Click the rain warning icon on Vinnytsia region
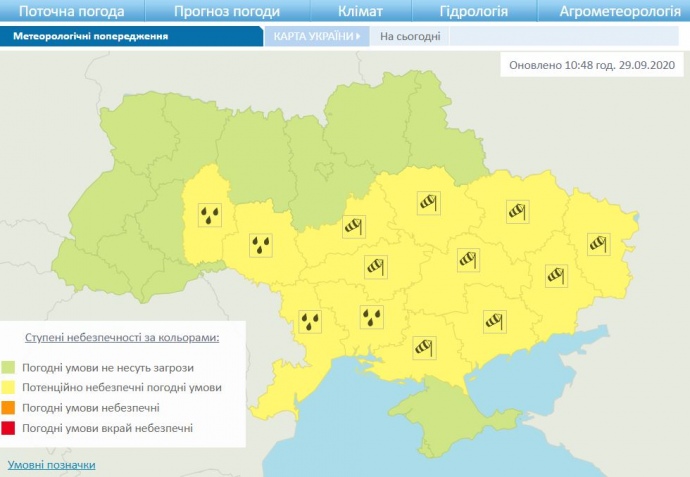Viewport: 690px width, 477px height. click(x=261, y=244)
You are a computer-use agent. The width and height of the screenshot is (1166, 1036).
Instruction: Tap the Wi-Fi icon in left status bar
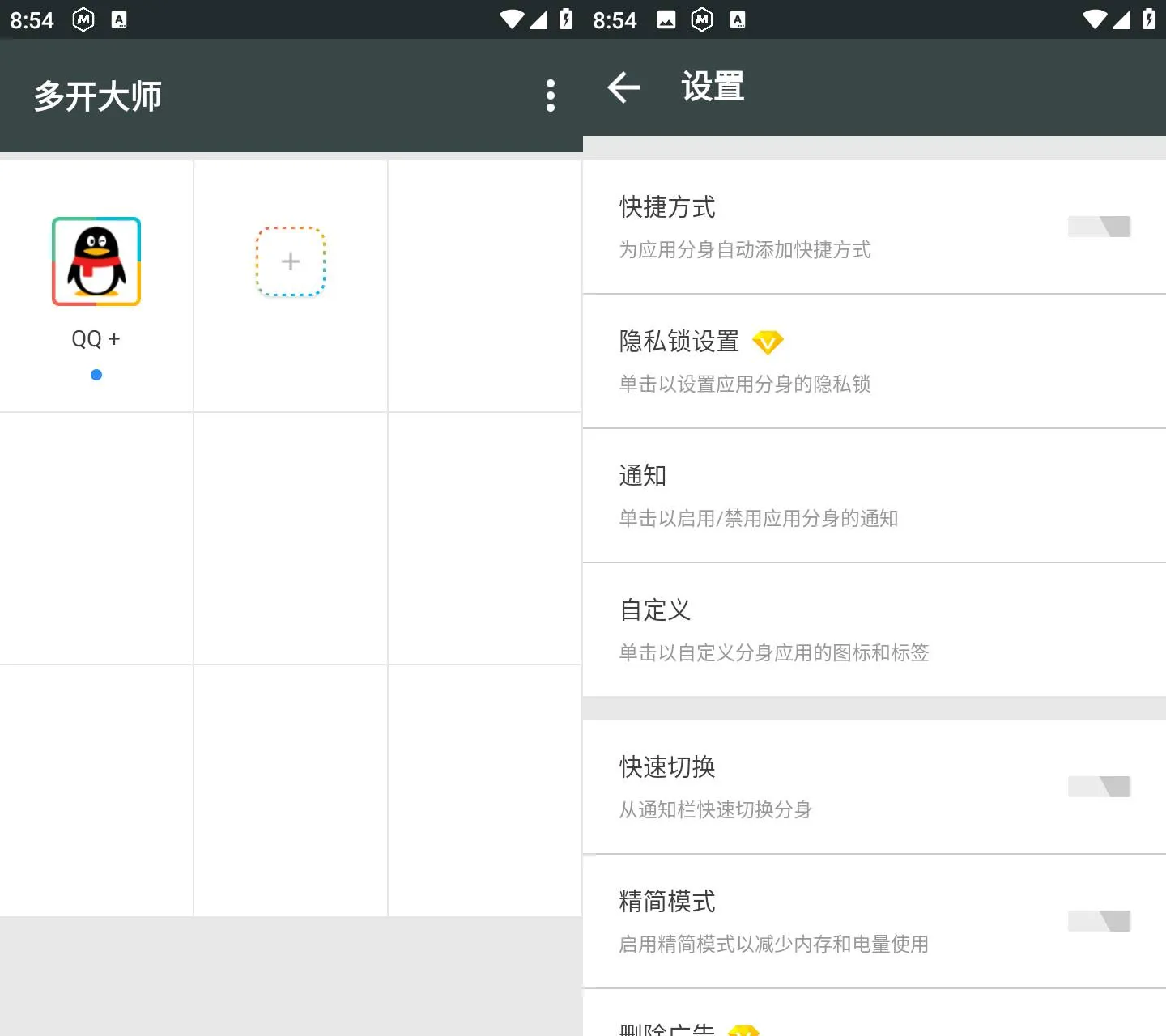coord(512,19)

* _How to complete this task_
Exact lines, nothing more: output the one with "You are a computer-use" and every later line through the end of the data, skipping pictures.

* _Exercise solution_
You are a computer-use agent. The width and height of the screenshot is (1166, 1036).
Instruction: Tap the Wi-Fi icon in left status bar
coord(512,19)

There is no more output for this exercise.